# Exit strategy implemented.



## touberornottouber (Aug 12, 2016)

So here it is the season right now where we get some business up until mid-April or so. But normally during the day it is about one ping per hour. I started in October and have been doing it basically "half time". With gross earnings around $5 per hour here during the off season I can't see myself seriously continuing with this. I have other things which I could be doing.

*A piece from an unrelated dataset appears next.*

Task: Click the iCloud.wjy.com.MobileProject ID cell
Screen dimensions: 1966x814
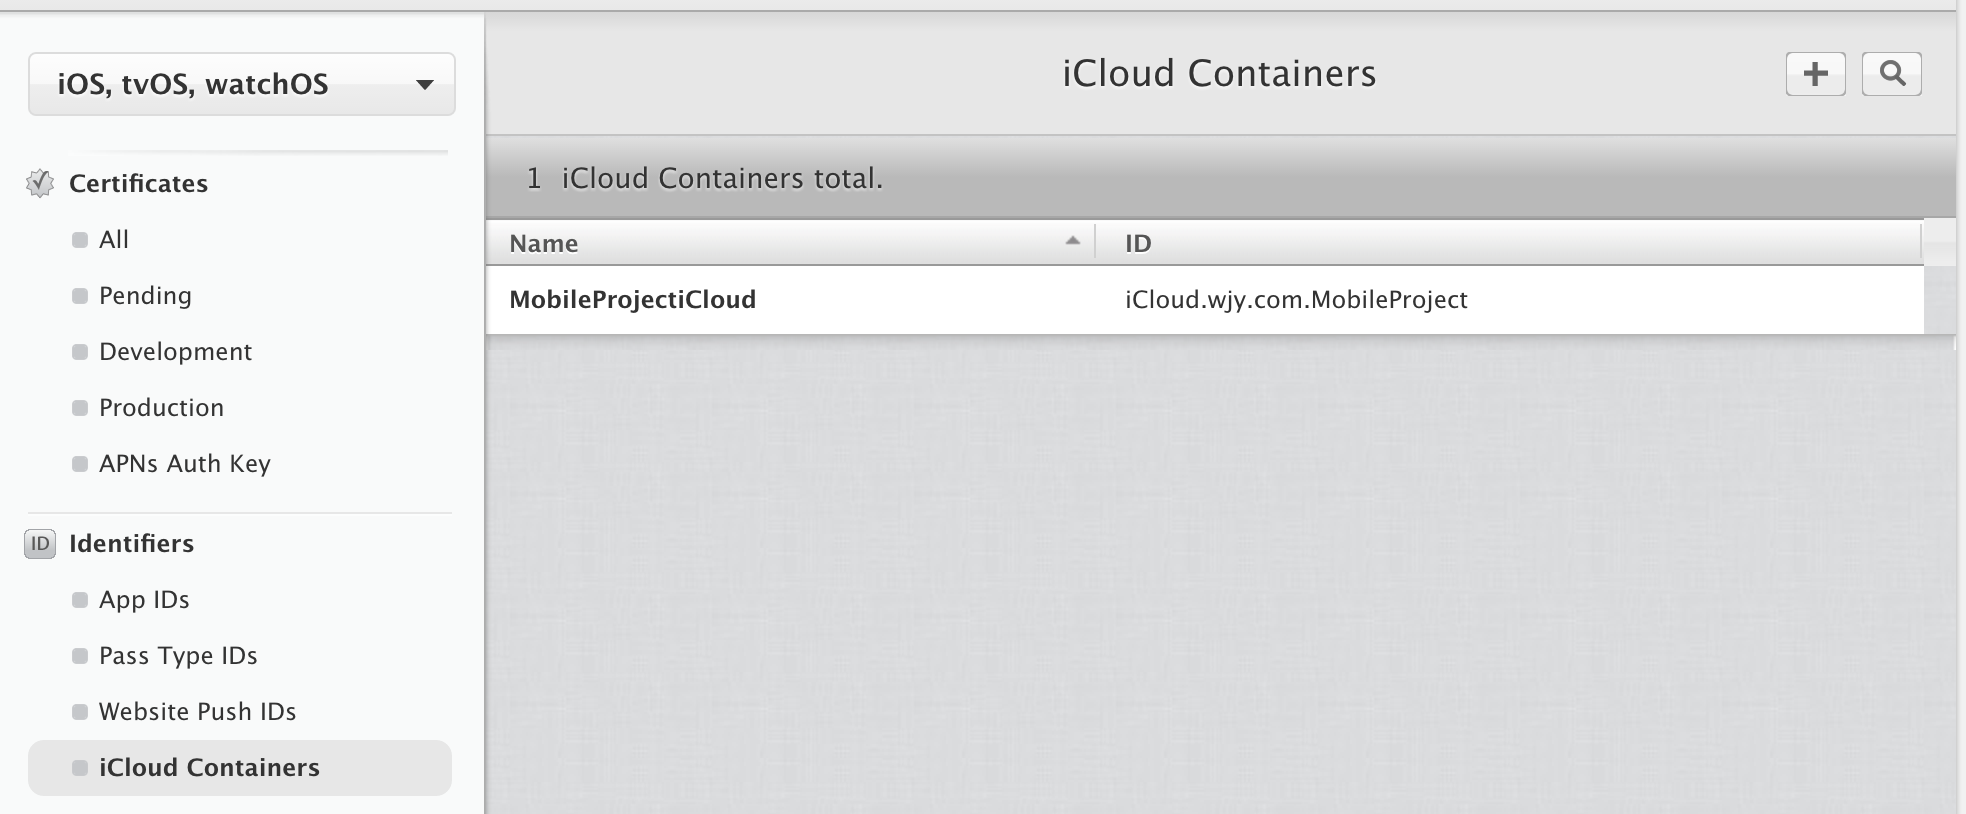Action: (1296, 299)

I think after the season ends I will just do Uber strictly when I am say on my way to the store by myself and I wouldn't mind a 15-30 minute delay to take a passenger and pay for my gas for the day. With the over saturation of drivers and the complete lack of any promotions here I think that is the best way to do Uber.


----------



## tohunt4me (Nov 23, 2015)

touberornottouber said:


> So here it is the season right now where we get some business up until mid-April or so. But normally during the day it is about one ping per hour. I started in October and have been doing it basically "half time". With gross earnings around $5 per hour here during the off season I can't see myself seriously continuing with this. I have other things which I could be doing.
> 
> I think after the season ends I will just do Uber strictly when I am say on my way to the store by myself and I wouldn't mind a 15-30 minute delay to take a passenger and pay for my gas for the day. With the over saturation of drivers and the complete lack of any promotions here I think that is the best way to do Uber.

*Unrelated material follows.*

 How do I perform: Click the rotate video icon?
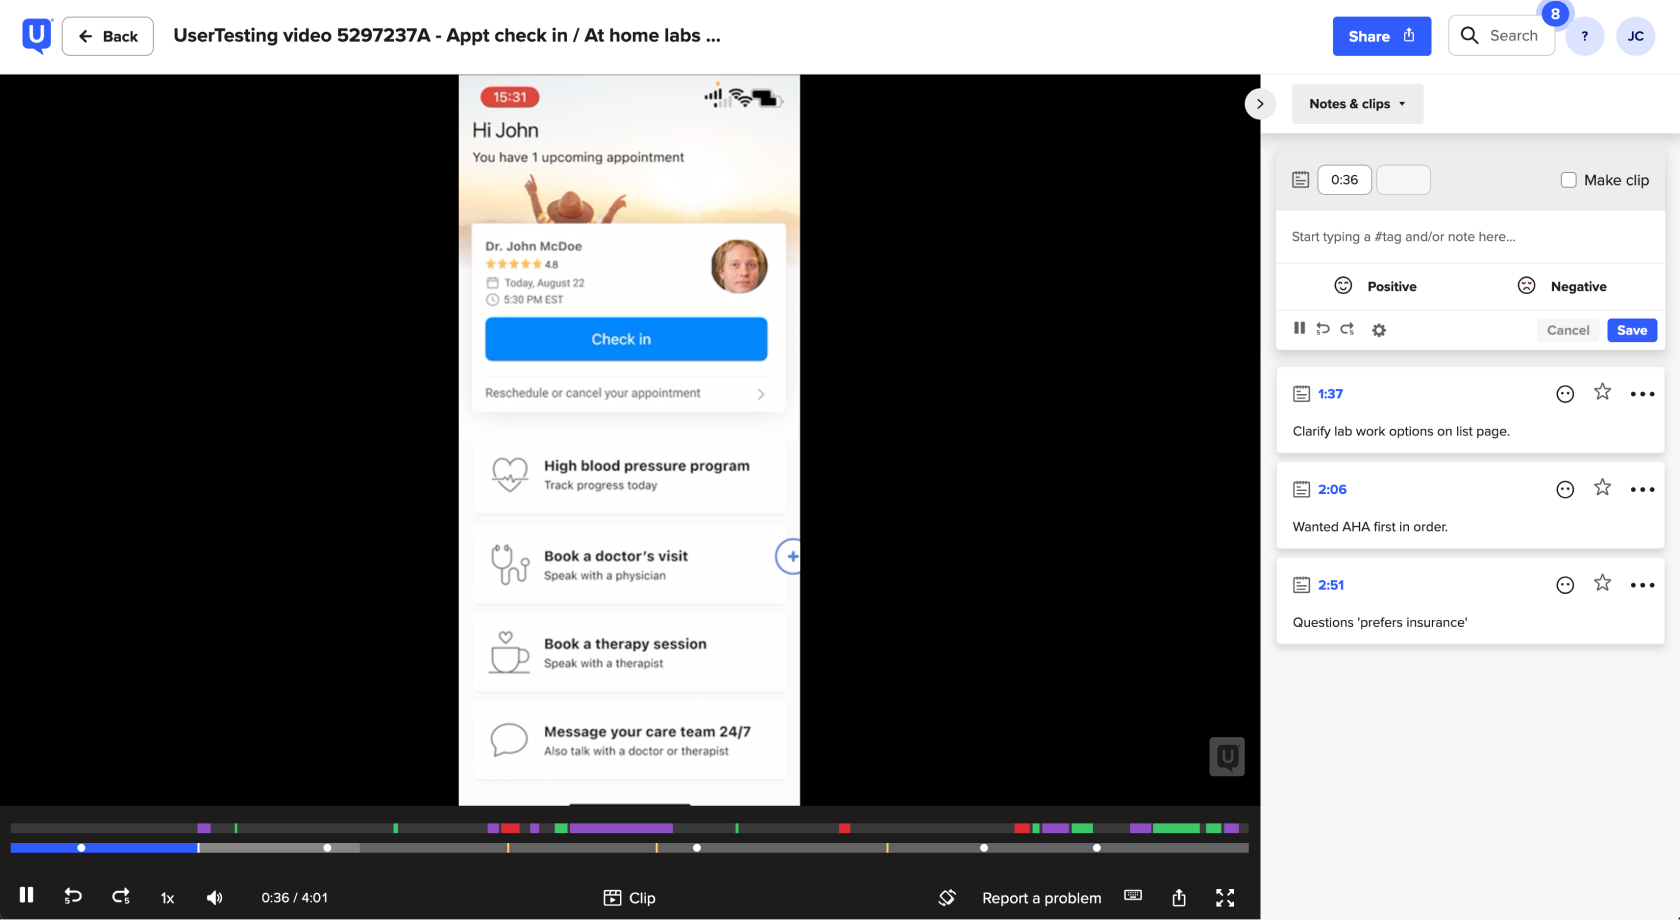tap(947, 898)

Weekend bar crowds will still be productive.


----------



## Shangsta (Aug 15, 2016)

He's chosen to only drive during the day which we all know pays awful. Knowing that it doesn't make sense to continue to drive


----------



## touberornottouber (Aug 12, 2016)

Shangsta said:


> He's chosen to only drive during the day which we all know pays awful. Knowing that it doesn't make sense to continue to drive


Well I do drive at night when there are events and it is worth it. But an extra $1-$3 an hour just doesn't cut it for me as the risk of bad things happening triples at night. If I were to work say 9pm - 3am I would want at least $100 gross for those six hours.


----------